PROBLEM STATEMENT: Lines with "each": pull these out of the listing below.

DATA SHOWN:
↓↓↓

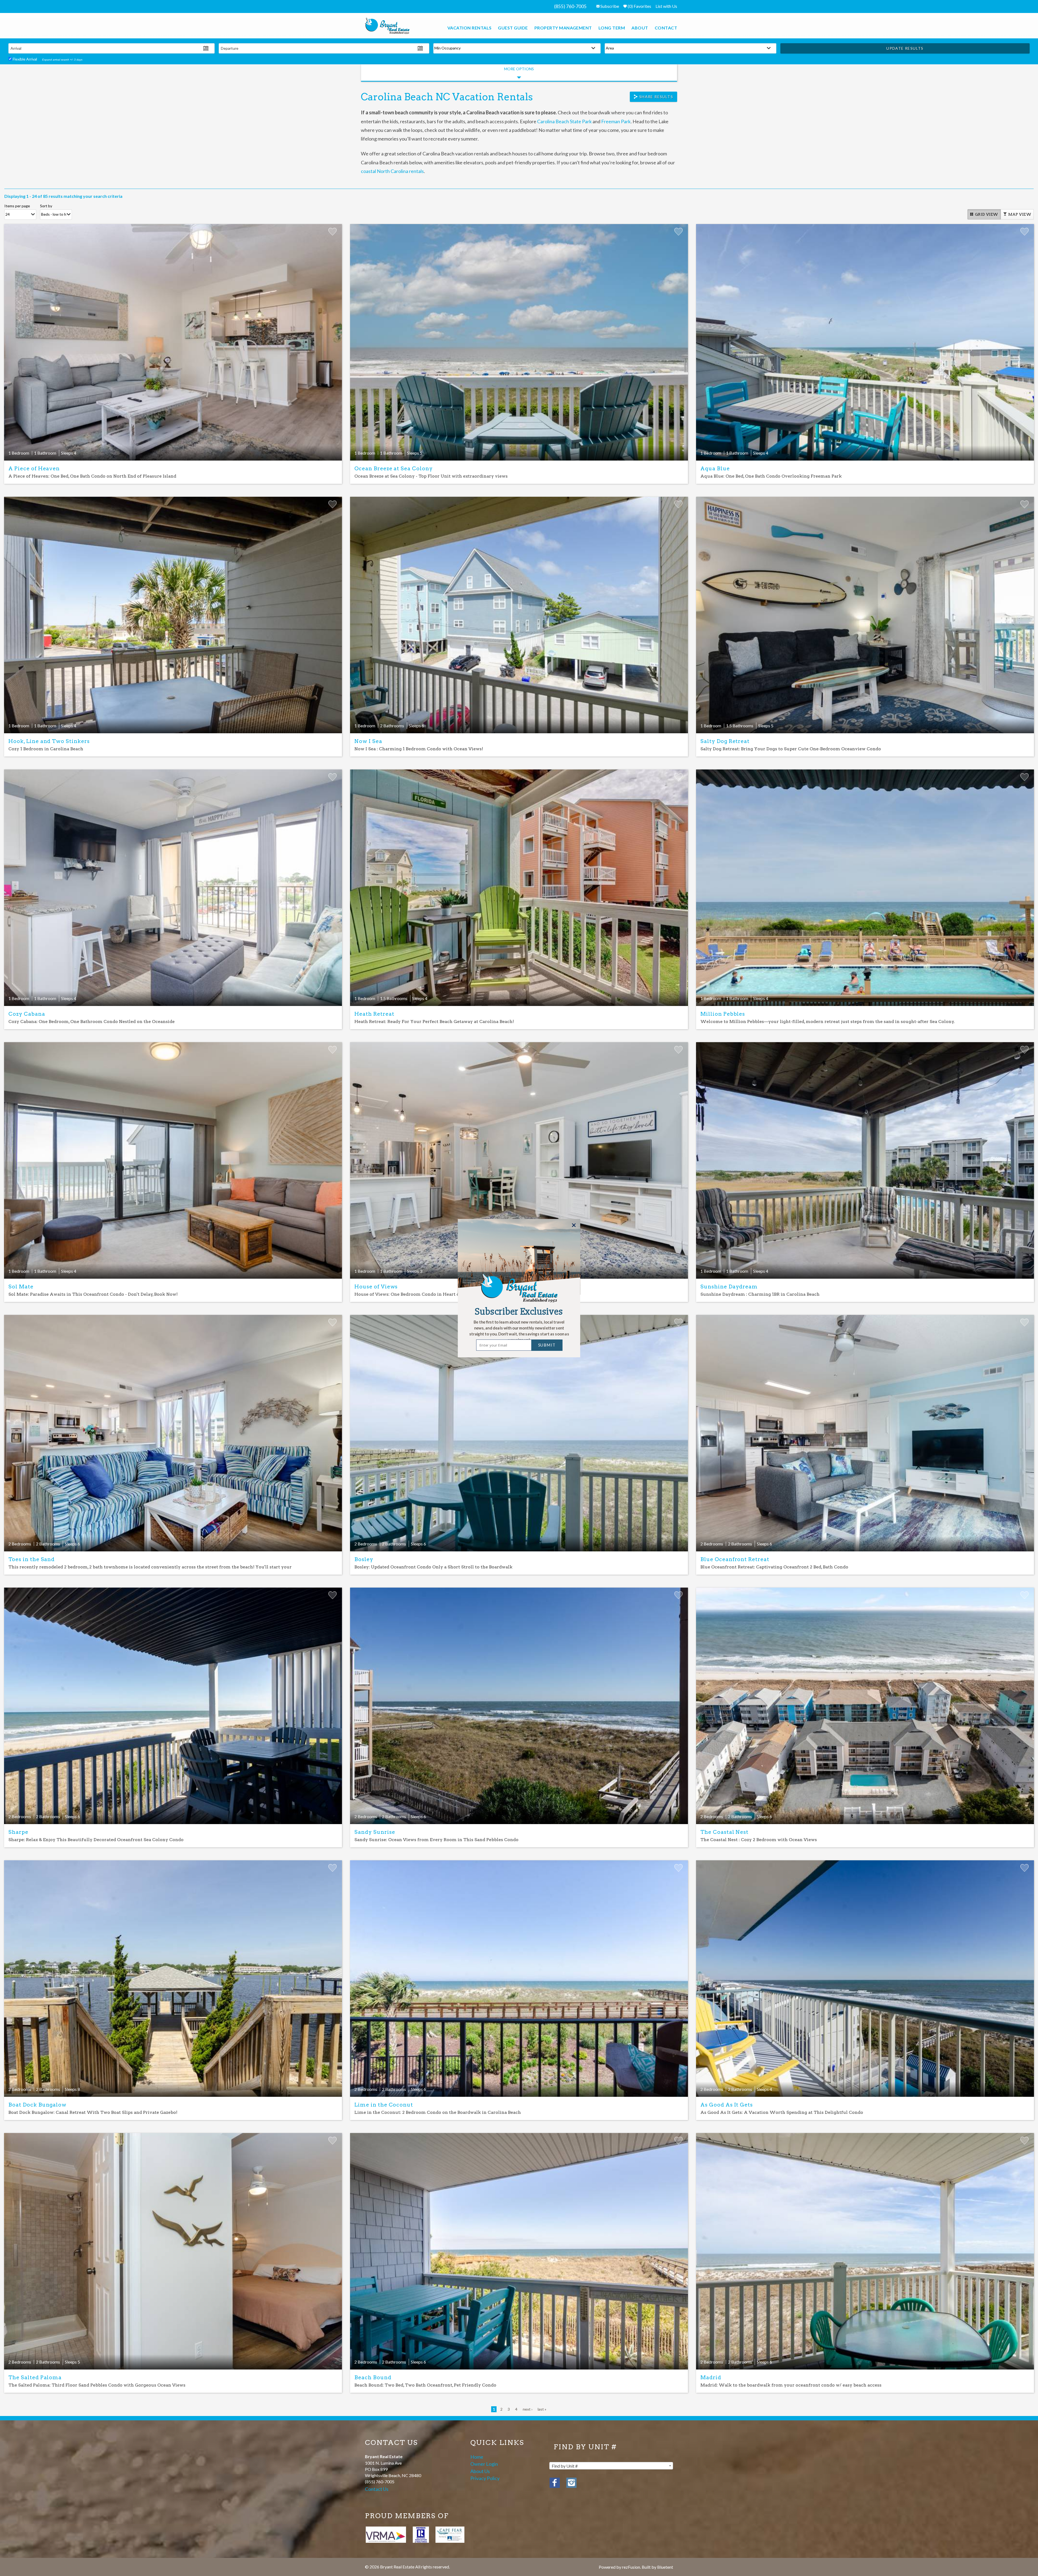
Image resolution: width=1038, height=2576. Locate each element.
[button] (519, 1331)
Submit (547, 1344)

↑↑↑
↓↓↓

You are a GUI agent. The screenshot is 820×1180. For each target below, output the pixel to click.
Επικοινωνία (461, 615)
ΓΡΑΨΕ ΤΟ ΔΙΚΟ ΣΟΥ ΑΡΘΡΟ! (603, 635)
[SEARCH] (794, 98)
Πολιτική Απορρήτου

↑↑↑
↓↓↓

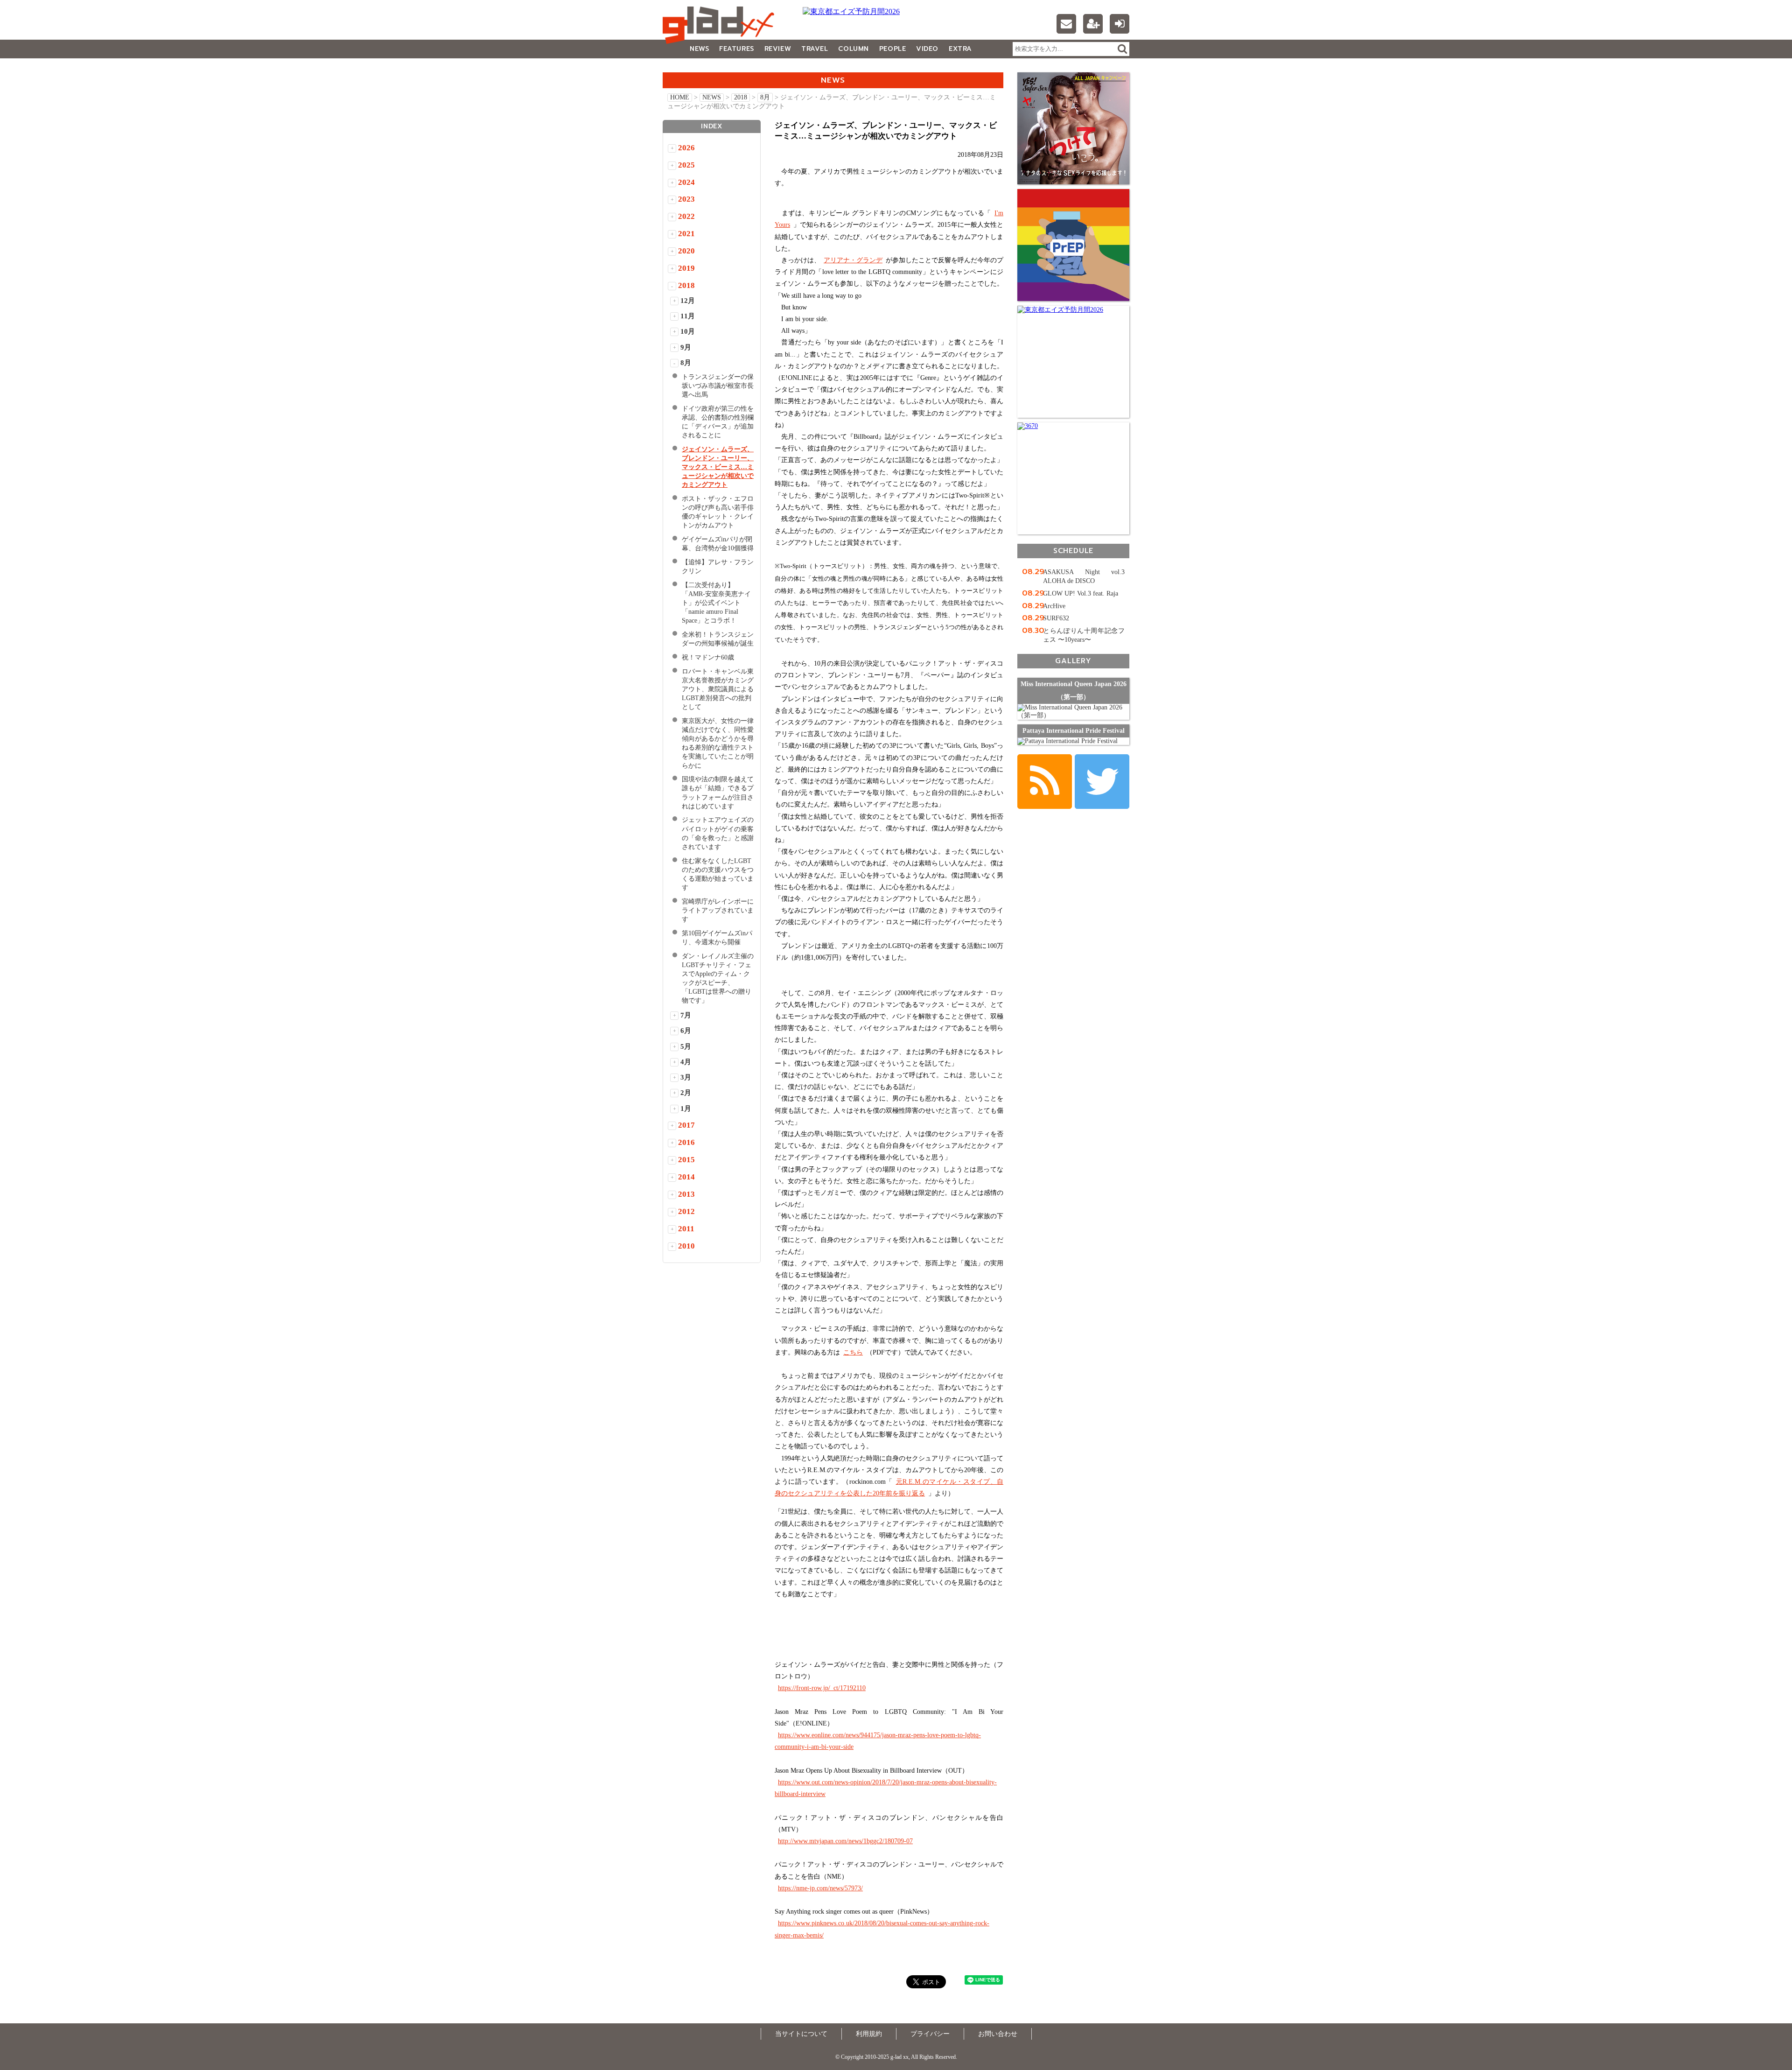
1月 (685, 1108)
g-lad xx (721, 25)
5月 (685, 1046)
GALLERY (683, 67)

↑↑↑

REPLY:
Image resolution: width=1038, height=2576. Locate each element.
You are a GUI agent. The screenshot is 820×1180. For each target below, output the pixel to click.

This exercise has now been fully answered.